Capítulo 8
Quando a língua de alguém está inchada por causa de
uma reação alérgica, muitas vezes é difícil entender o que ele diz.
– Blá blá blá
blá blá – disse Klaus, quando as três crianças saíram do táxi e se dirigiram
para a porta branca com a pintura descascando da casa de tia Josephine.
– Não consigo
entender o que você diz – disse Violet, coçando o pescoço, que tinha uma
placa cujo formato era idêntico ao do estado do Amazonas.
– Blá blá blá
blá blá – repetiu Klaus, ou talvez já estivesse dizendo outra coisa; não
tenho a menor ideia.
– Deixa pra lá,
deixa pra lá – disse Violet, abrindo a porta e introduzindo os irmãos na
casa. – Agora você tem o tempo que
precisa para descobrir o que quer que esteja descobrindo.

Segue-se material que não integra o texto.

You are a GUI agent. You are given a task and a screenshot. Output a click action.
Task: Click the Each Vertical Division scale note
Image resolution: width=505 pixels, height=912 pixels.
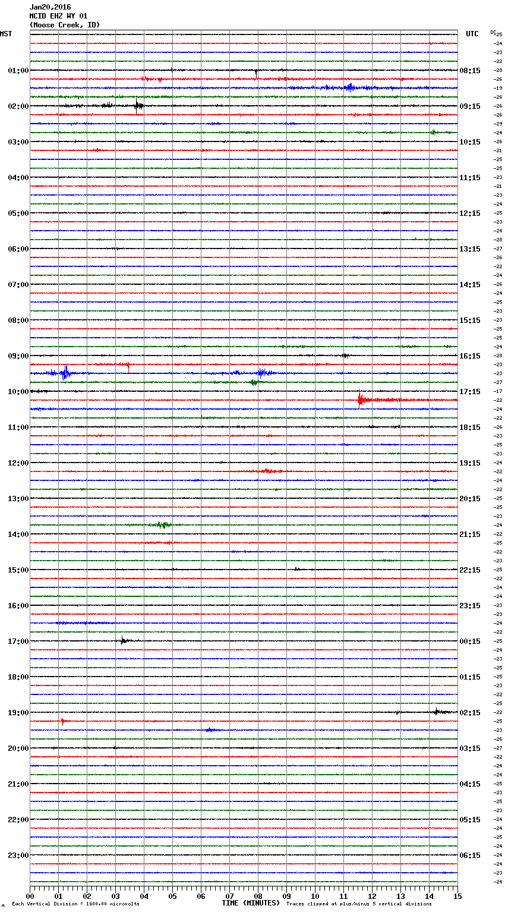pos(75,904)
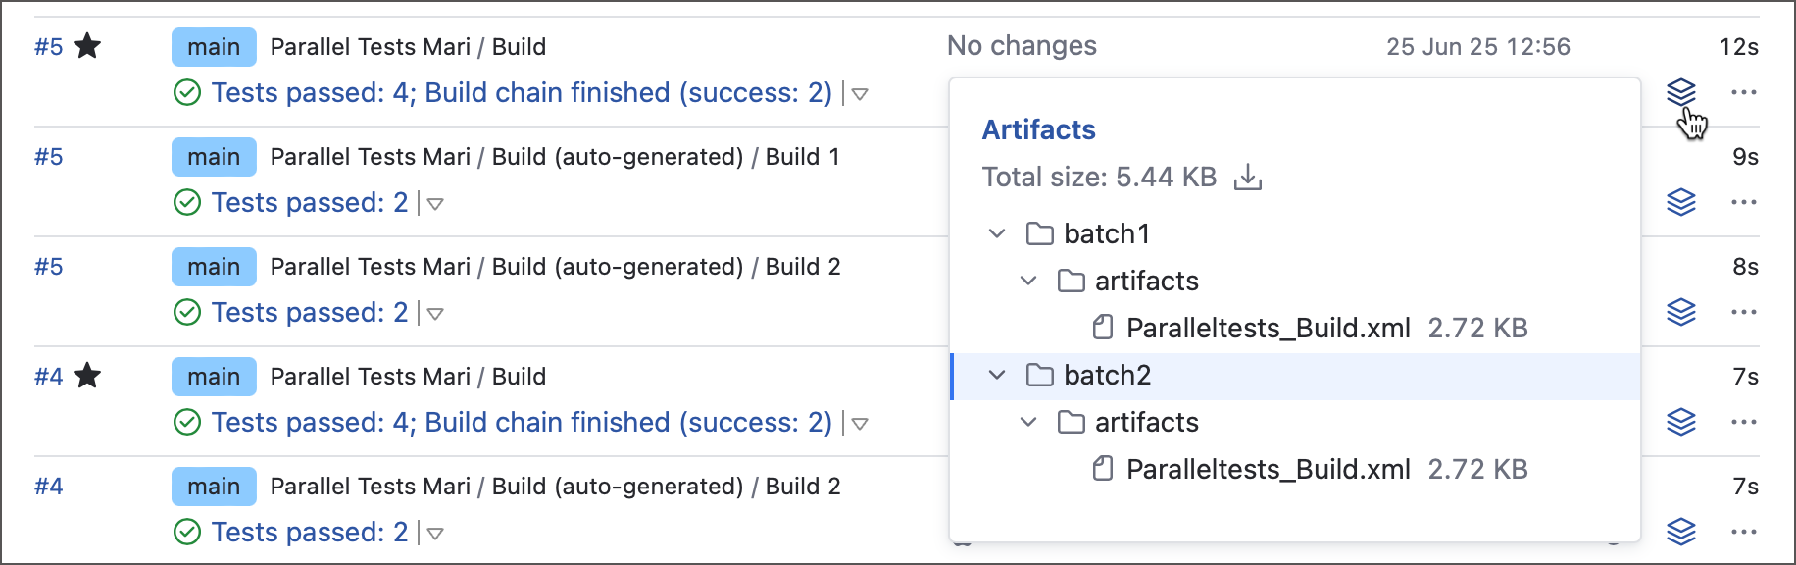Click the download icon next to Total size

pos(1249,178)
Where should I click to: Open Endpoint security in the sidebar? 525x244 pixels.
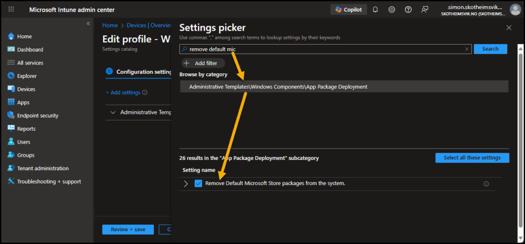[37, 115]
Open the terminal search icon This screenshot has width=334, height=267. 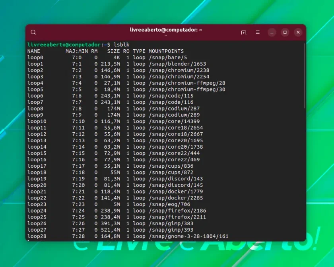coord(33,32)
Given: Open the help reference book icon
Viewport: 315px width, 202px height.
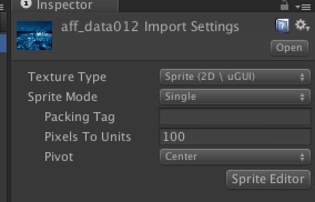Looking at the screenshot, I should click(x=282, y=26).
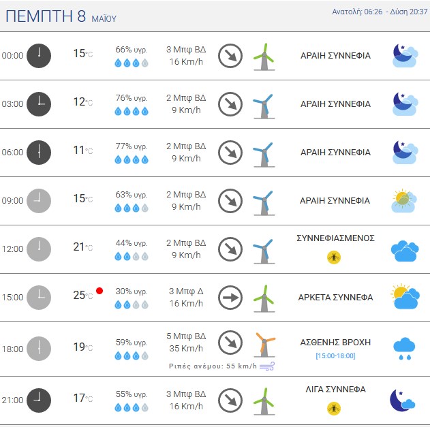Click the bee pollen icon at 21:00

tap(334, 409)
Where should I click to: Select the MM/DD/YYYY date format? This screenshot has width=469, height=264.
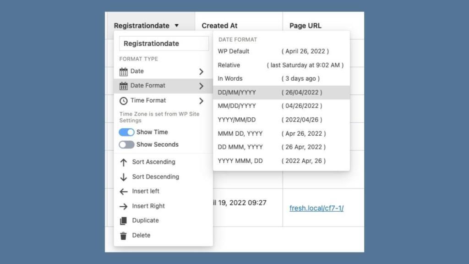[237, 106]
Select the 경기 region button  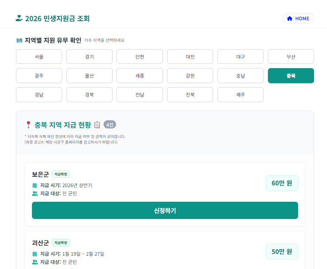[x=89, y=56]
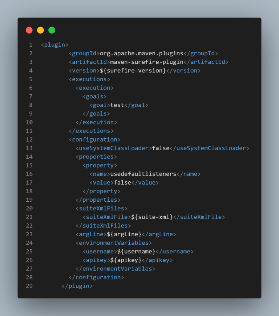Click the green maximize dot
279x316 pixels.
[x=52, y=30]
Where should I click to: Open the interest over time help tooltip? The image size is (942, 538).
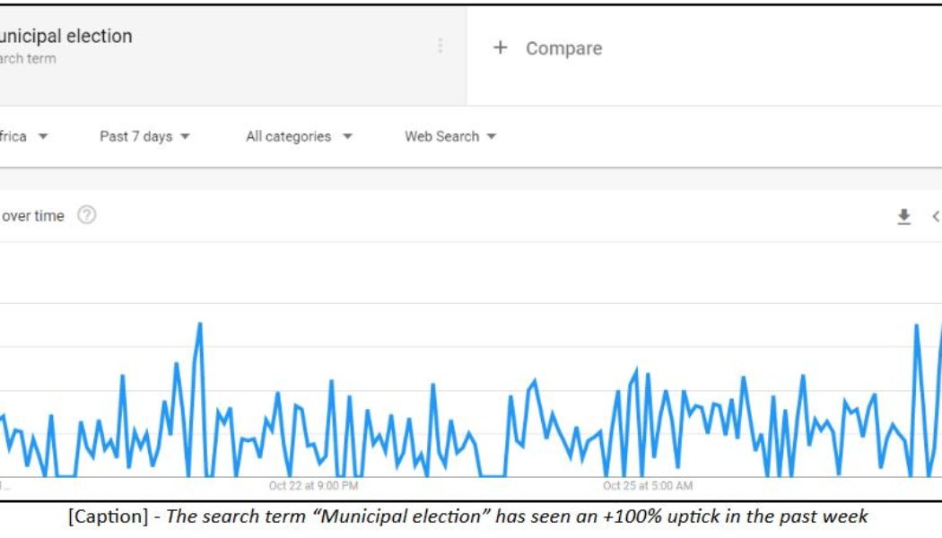(84, 214)
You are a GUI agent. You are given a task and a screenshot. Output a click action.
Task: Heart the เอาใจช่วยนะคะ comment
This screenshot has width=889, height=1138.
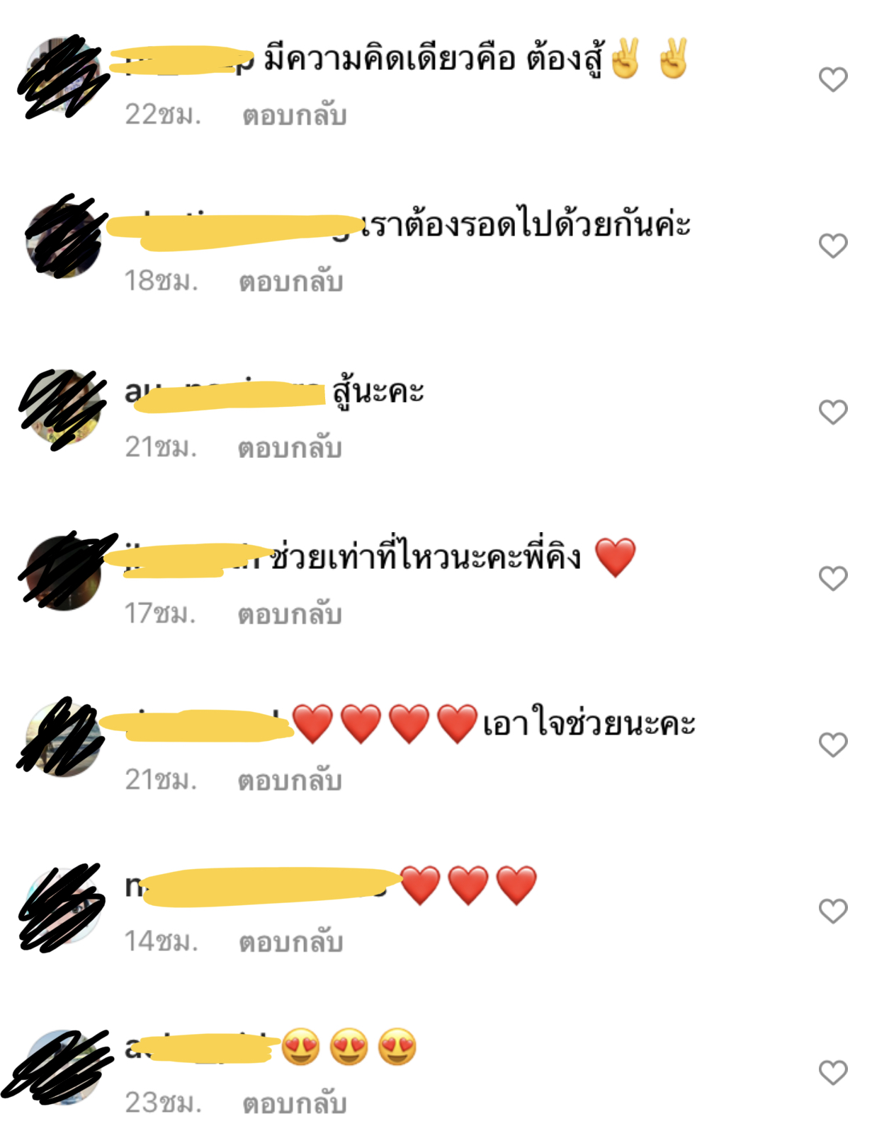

– Blá blá blá – blablablou Klaus.
– Continuo sem
conseguir entender o que você diz – disse Violet. Tirou o casaco de Sunny,
depois o dela, e jogou ambos no chão. Normalmente, é claro, devemos pendurar o
casaco num cabide ou num armário, mas placas que coçam são muito irritantes e
tendem a nos fazer desistir desses procedimentos. – Vou fazer de conta, Klaus, que você
concordou comigo. Agora, se você não precisa da nossa ajuda, vou preparar um
banho com bicarbonato de sódio para Sunny e para mim a fim de dar um jeito
nestas placas.
– Blá! – gritou Sunny. Mas o que queria gritar mesmo era ''Gans!'', que queria dizer: ''Ainda bem, porque minhas placas estão me
deixando maluca!'', ou algo do gênero.
– Blá! – disse Klaus, assentindo com a cabeça vigorosamente, e disparou pelo corredor.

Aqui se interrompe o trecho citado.